Even if your child ‘passes’ their school vision screening, schedule a comprehensive eye exam with Dr. Ericksen at Beyond Vision LNK today!
Comprehensive eye exams
According to the College of Vision Development (COVD), an estimated 25 percent of all children in the United States have vision problems.
Many of these vision problems will go undetected in a school vision screening.
In contrast to vision screenings, comprehensive eye exams are performed by optometrists with specialized clinical tools and assessments to obtain a thorough picture of a child’s overall eye health, vision and visual skills.
Some tests that are performed during a comprehensive eye exam to check your child’s eye health include:
A child’s comprehensive eye exam usually includes assessment of:
- Visual acuity
- Lazy eye
- Eye turns
- 3D vision
- Eye tracking
- Color vision
- Ocular health
All of these above are vitally important to give your child the best platform to reach their potential at school.
If your child has passed a vision screening, but still not achieving their potential at school, schedule a comprehensive eye exam with Dr.
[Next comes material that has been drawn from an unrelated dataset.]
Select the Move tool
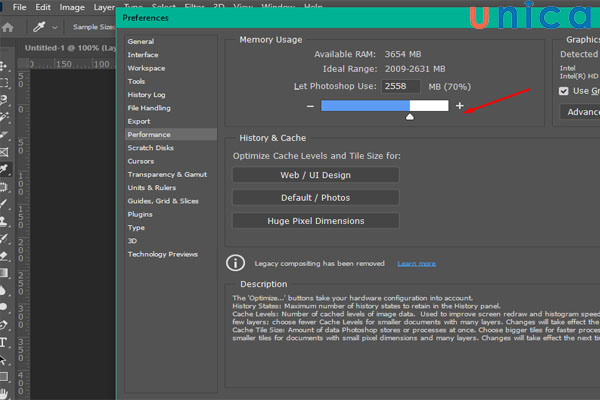This screenshot has width=600, height=400. (5, 64)
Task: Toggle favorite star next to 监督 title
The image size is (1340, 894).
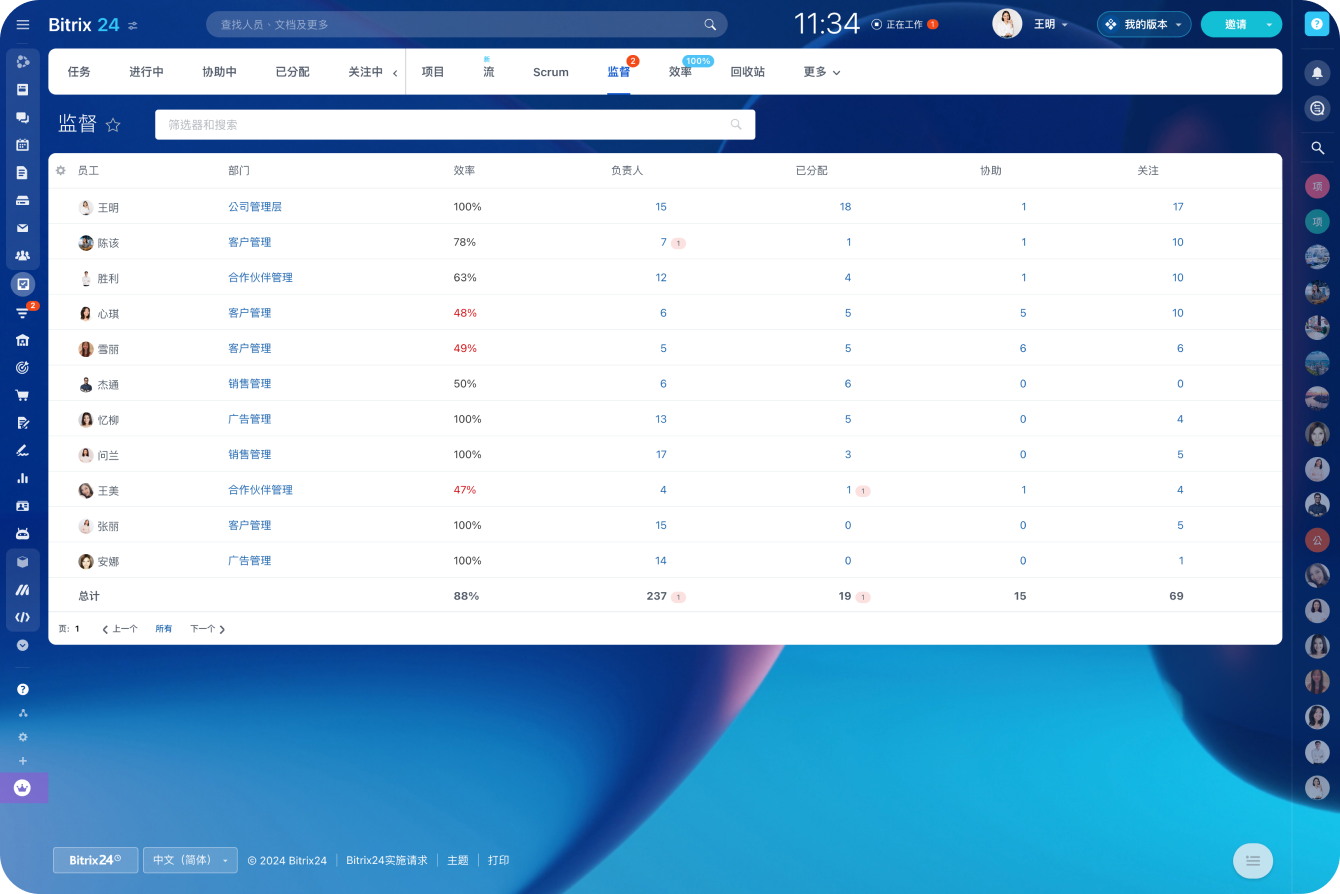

Ericksen at Beyond Vision LNK today!
Visual skills may be lacking even if your child’s eyes are perfectly healthy and they passed a school vision screening with 20/20 vision.
Besides the visual acuity test of 20/20 vision, an eye doctor may also asses the visual skills to rule out the presence of:
- Convergence insufficiency
- Focusing difficulties
- Poor depth perception
- Visual processing issues
Along with these and other tests to ensure your child’s eyes are healthy and developing properly, a comprehensive eye exam will also evaluate the important vision skills your child needs for success in school and beyond.
Annual eye exams for children
Eye care professionals recommend that children have a comprehensive eye exam every year, even before they reach school age.
These eye exams facilitate early detection and treatment of vision problems and help to ensure that your child’s eyes and vision are developing properly.
If you have any concerns about your child’s academic performance, schedule a comprehensive eye exam with Dr. Ericksen at Beyond Vision LNK today!
Vision screenings can miss key details of your child’s ocular and visual health.
Regular comprehensive eye exams are the best way to ensure that your child’s eyes are healthy, and their vision is clear and comfortable.